The purposeful drunkard

dmitry-vaintrob

The purposeful drunkard

post by Dmitry Vaintrob (dmitry-vaintrob) · 2025-01-12T12:27:51.952Z · LW · GW · 13 comments

  Random matrices
None
13 comments

I'm behind on a couple of posts I've been planning, but am trying to post something every day if possible. So today I'll post a cached fun piece on overinterpreting a random data phenomenon that's tricked me before.
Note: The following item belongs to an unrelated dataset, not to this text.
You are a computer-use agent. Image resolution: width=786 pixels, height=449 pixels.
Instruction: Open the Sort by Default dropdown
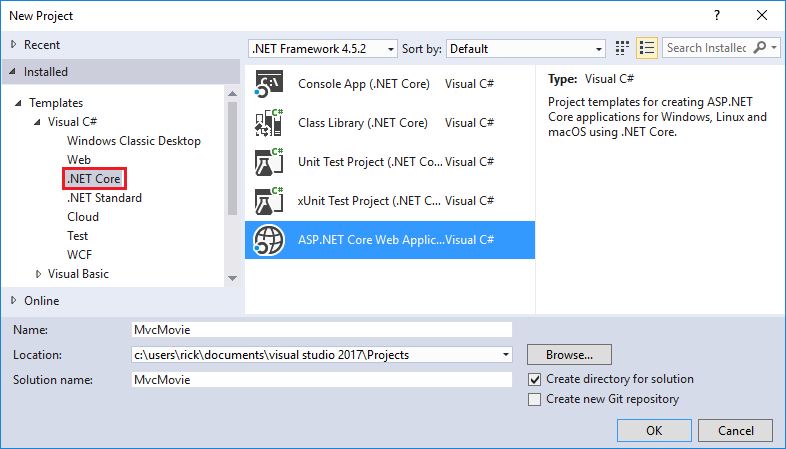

Recall that a random walk or a "drunkard's walk" (as in the title) is a sequence of vectors in some $R^{n}$ such that each $x_{k}$ is obtained from $x_{k - 1}$ by adding noise. Here is a picture of a 1D random walk as a function of time:

A random walk is the "null hypothesis" for any ordered collection of data with memory (a.k.a. any "time series" with memory). If you are looking at some learning process that updates state to state with some degree of stochasticity, seeing a random walk means that your update steps are random and you're not in fact learning. If you graph some collection of activations from layer to layer of a transformer (or any neural net architecture with skip connections -- this means that layer updates are added to "memory" from the previous layer) and see a random walk behavior, this means that you have in fact found no pattern in how the data gets processed in different layers. A random walk drifts over time, but ends up in a random place: you can't make any predictions of where it ends up (except predict the exact form of Gaussian randomness):

Now one useful way that people use to find patterns in their data is make pictures. Since data in ML tends to be high-dimensional and we can only make 2-dimensional pictures^[1], we tend to try to plot the most meaningful or prediction-relevant data. A standard thing to do is to look at top PCA components: i.e., find the maximal-variance directions and look at how the data behaves in these directions. If we have generated some collection of possible interesting directions that reflect some maximally informative parameters that the internal data of an LLM tracks, we can examine their behavior one by one, but we expect to see the strongest form of the relevant behavior in the top PCA components.

So if the top PCA components of a process with memory look like a random walk, that's even stronger evidence that we haven't found a pattern (at least a linear one). Here is a 5-dimensional random walk plotted to 2 dimensions via its top 2 PCA components:

This still looks pretty random (with a random drift, as before).

This is fun! Let's do the same thing with 250 points of a 25-dimensional random walk, plotted to their top 2 PCA:

Hmm - something fishy is going on. Let's repeat with a 100-dimensional random walk:

And a 500-dimensional random walk for good measure:

The character in the drunkard's walk has now obviously sobered up and decided where to go. To be fair, his y-coordinate movement is a bit indecisive: he ends up going down, then up -- but he purposefully walks from left to right. To help him along a bit, let's graph the first and 3d PCA components instead of the first and second:

Now he's indecisive in the y coordinate as well, but does end up in a new place in the y direction.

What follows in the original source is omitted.